He went on with a list of reasons as long as my arm. There is nothing like a friend to lay it on with regard to your good qualities, when he is in the mood.

"Hold! hold!" I broke in on him. "Save that to tell to Señorita Vallois. I'd rather you'd inform me as to how soon I'm to reach Santa Fe."

"That's the question," he replied. "We've first to round the headwaters of this stream, then those of the Red River. Afterwards it is not unlikely we can manage so to lose ourselves as to contrive to wander into the midst of the Spanish settlements."

I stared glumly at the snowy peaks towering upon the western horizon. "That may be months hence. We cannot travel fast among the mountains. Why not strike first for Santa Fe?"

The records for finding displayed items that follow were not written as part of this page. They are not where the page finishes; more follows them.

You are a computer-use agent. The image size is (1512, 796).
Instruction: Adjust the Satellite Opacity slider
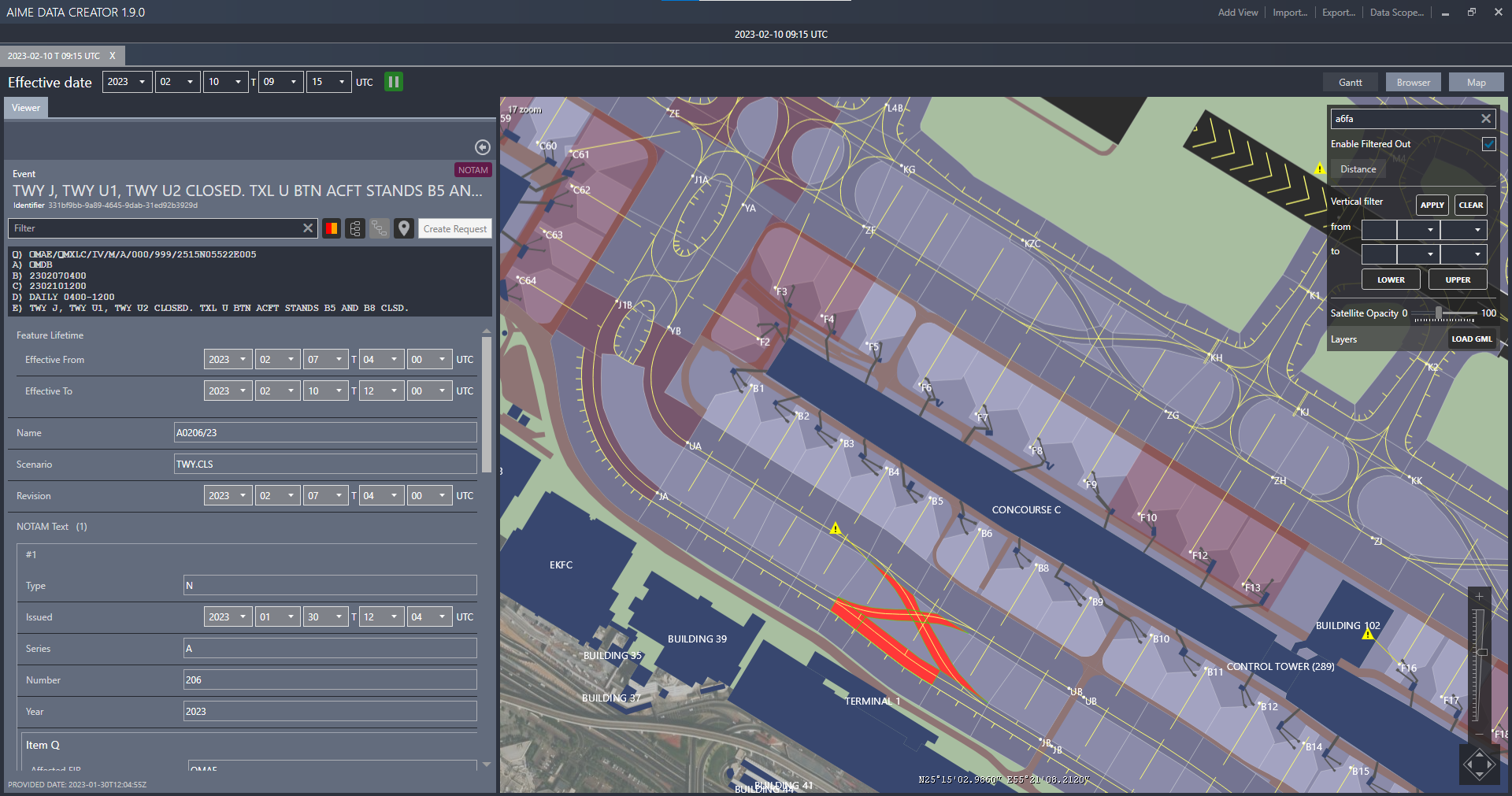[x=1439, y=313]
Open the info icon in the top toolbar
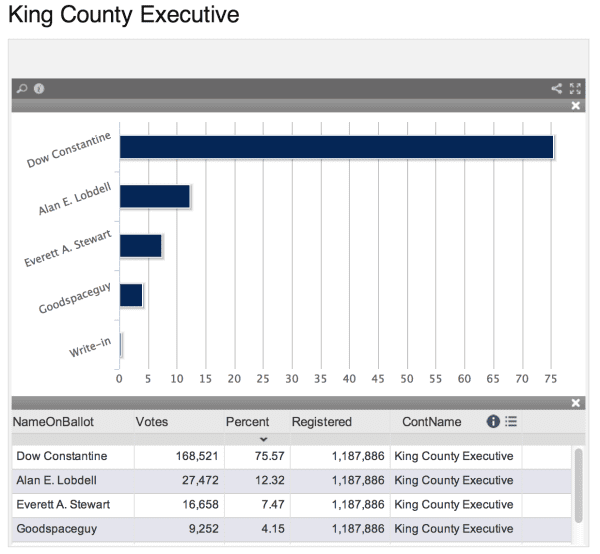The image size is (600, 554). (39, 88)
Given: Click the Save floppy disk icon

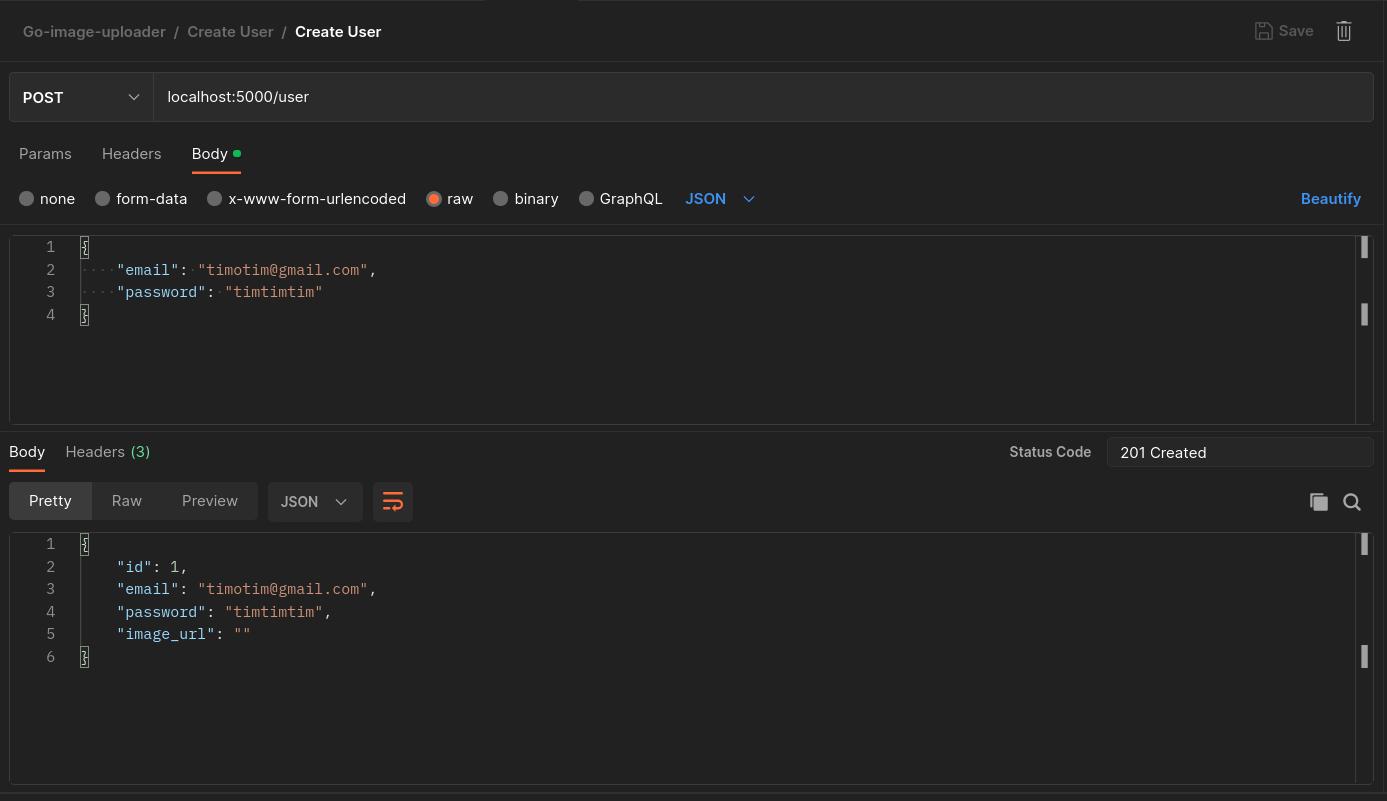Looking at the screenshot, I should click(1264, 31).
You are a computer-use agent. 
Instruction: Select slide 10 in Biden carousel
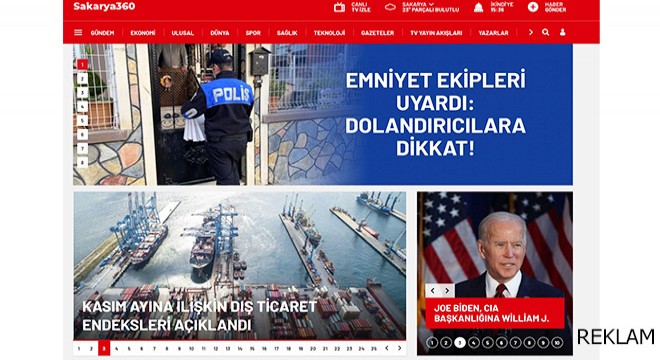[x=556, y=343]
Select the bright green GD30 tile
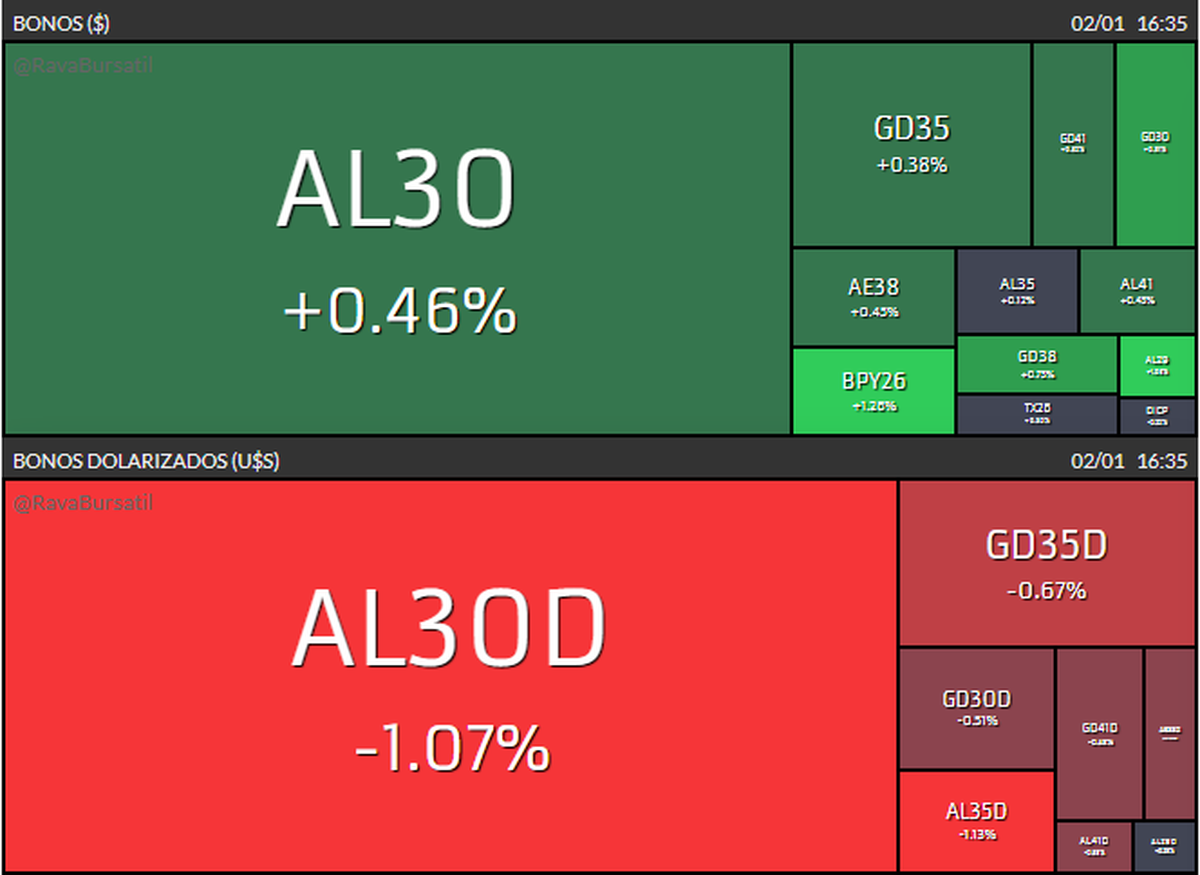This screenshot has width=1200, height=875. coord(1155,144)
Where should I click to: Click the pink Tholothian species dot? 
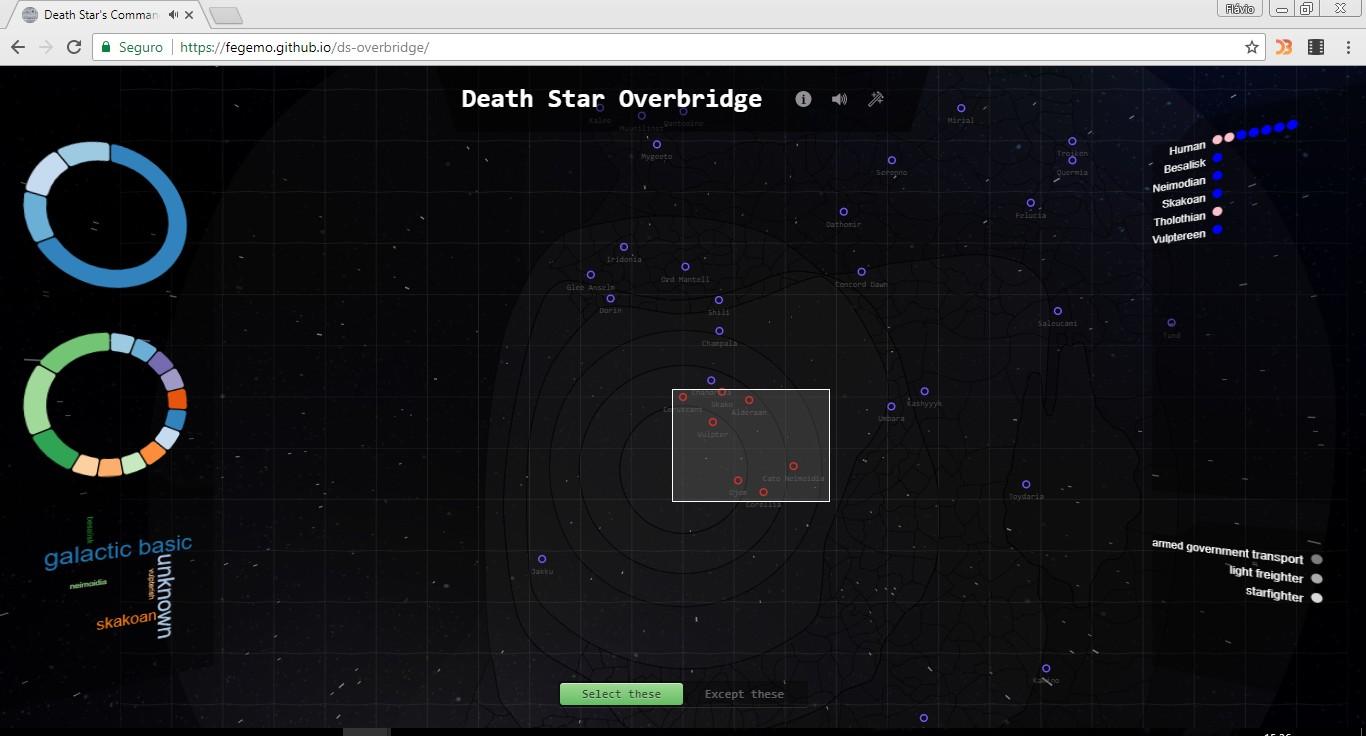pyautogui.click(x=1217, y=212)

"The Spanish settlements must all lie to the southward of yonder grand peak. Santa Fe is rumored to have a mild climate; hence it must lie to the south of our present position," he argued. "Therefore we must first explore the sources of the Arkansas. When we go south among the Spaniards, there is no telling what they will do with us, but it is fair to presume that they will at least do their best to check our explorations."

"Very true," I assented. "Suppose, then, that I part company from you here, and strike out to cross my barrier alone?"

"No!" he exclaimed.

"Why not?"

"You surely would perish. I could not spare you a horse. We shall need all for the packs before the week is out. Without a horse, and alone, you surely would perish, either in this bleak desert or among those mountain wilds."

"Yet I am willing to chance it. I hoped to have crossed the barrier—to have reached her side—before now."